## WORK TO COMPLETE:
Write out only the lines from the line that holds "580x748 pixels." to the end of the listing below, inclusive, with the pictures omitted.

## AVAILABLE DATA:
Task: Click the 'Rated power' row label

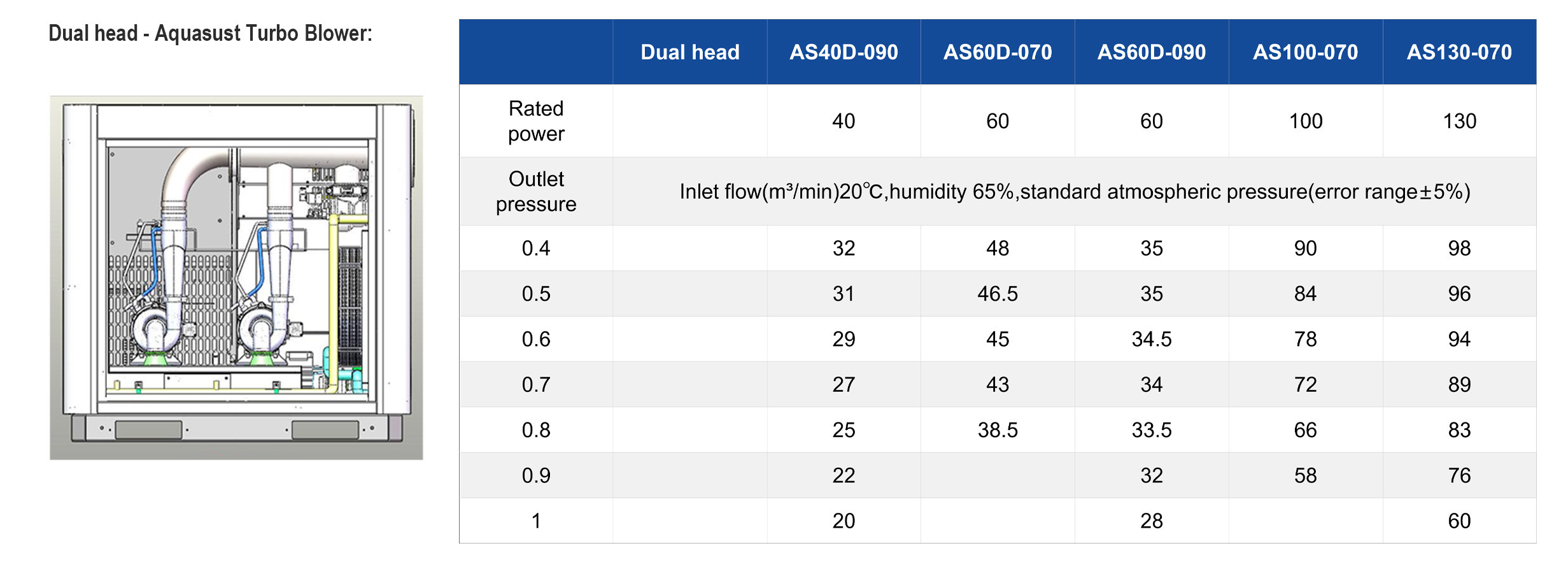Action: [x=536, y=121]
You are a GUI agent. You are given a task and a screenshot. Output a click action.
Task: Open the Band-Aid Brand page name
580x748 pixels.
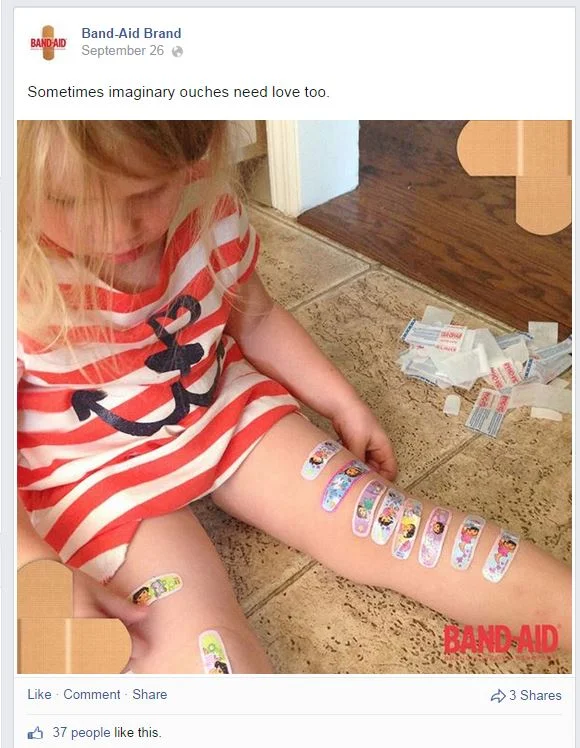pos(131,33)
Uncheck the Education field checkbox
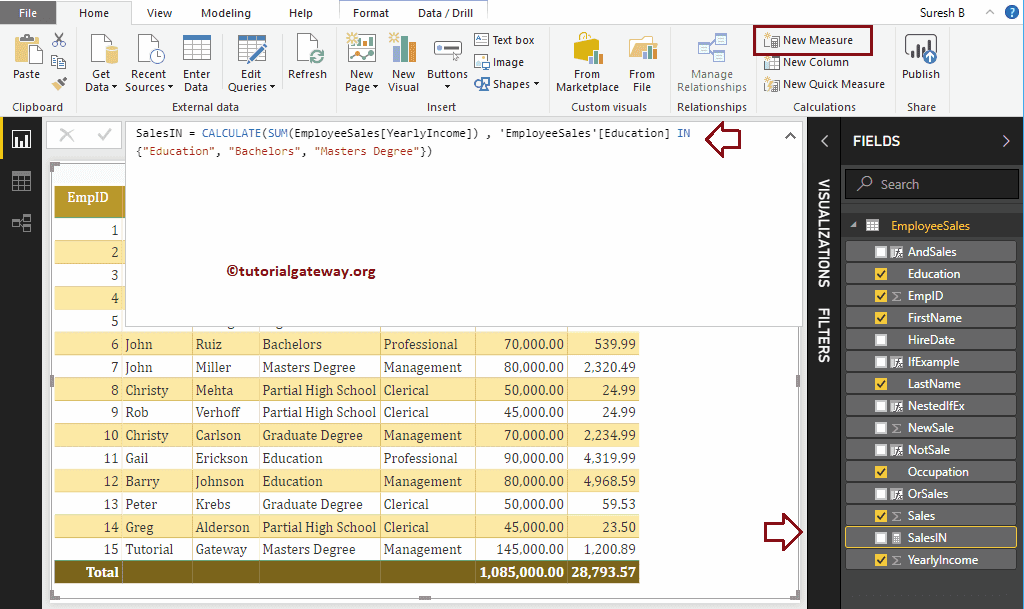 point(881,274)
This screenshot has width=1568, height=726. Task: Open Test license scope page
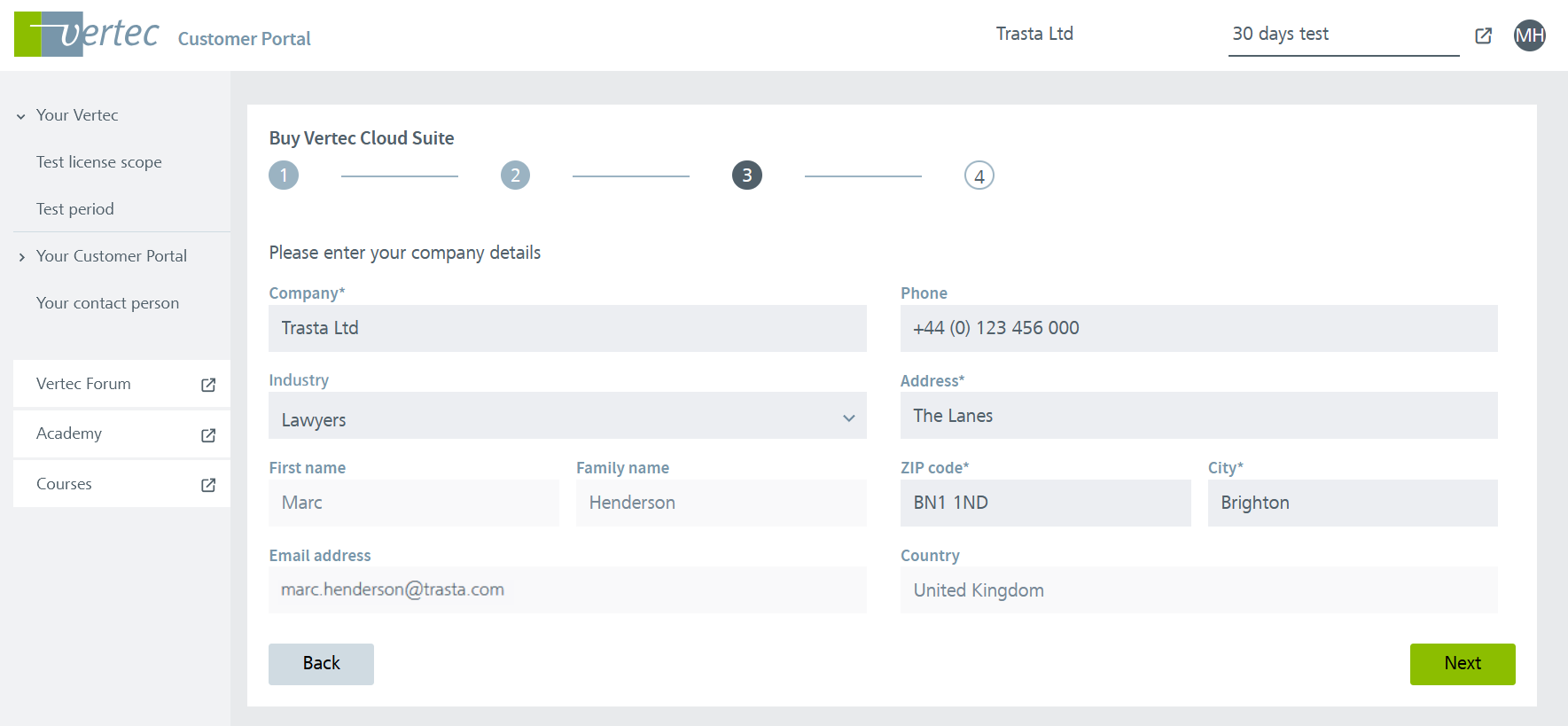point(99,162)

## RESULT FOR THIS TASK:
580x748 pixels.
pos(131,33)
Uncheck the Education field checkbox
 point(881,274)
This screenshot has width=1568, height=726. Task: Open Test license scope page
point(99,162)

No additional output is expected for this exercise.